I believe that AV is a subject on which honest people can honestly disagree. To those AV supporters who accused me of being dishonest, stupid and/or motivated purely by self or party interest in my reasoning I just want to say that that is exactly the kind of mud-slinging I thought AV was supposed to do away with.
I do want to address a few of the genuine comments made.
Firstly I know I missed out many points. I was not trying to write a comprehensive treatise on all the advantages and disadvantages associated with FPTP and AV because that’s not my job. My job is to represent the people of Newcastle Central. I have had five emails on the subject and it has come up once on the doorstep. So I don’t think they want me to be spending all my time on this.
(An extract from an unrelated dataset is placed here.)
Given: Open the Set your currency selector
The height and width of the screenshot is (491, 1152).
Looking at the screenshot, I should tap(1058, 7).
Many people made good points which I had missed out. But the central driver behind my decision is the impact AV will have on voter engagement. Some thought that I should be more concerned with fairness. But both AV and FPTP have elements of unfairness and as I explained I do not believe AV is significantly fairer than FPTP.
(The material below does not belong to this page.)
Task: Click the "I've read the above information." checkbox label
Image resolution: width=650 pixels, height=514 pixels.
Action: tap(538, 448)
Some made the argument that turnout in Newcastle Central was only 56% because it was considered a safe seat and, by making it less safe, AV would encourage more people to vote.
If this were the case than it would strongly influence me. But the evidence suggests otherwise. Newcastle Central was not a safe seat a year ago, a poll had the Lib Dems winning it: http://www.chroniclelive.co.uk/north-east-news/evening-chronicle-news/2010/04/27/poll-predicts-lib-dems-will-win-newcastle-72703-26325635/
In the election the Newcastle Central ward with the highest turnout was West Gosforth at 74.5%. The ward with the lowest turnout was Elswick with 47.8%. Elswick is a relatively safe Labour ward, West Gosforth a relatively safe Lib Dem ward. The differences between the two wards are about levels of deprivation, resident turnover, educational attainment etc. These and other factors seem more likely to influence turnout, in Newcastle at least.
I do hope one day to vote for election reform which engages more people in the democratic process and helps make MPs more truly accountable.
But AV is not it, and voting for AV now will make it less likely that we take the time to address the fundamental flaws in our democracy.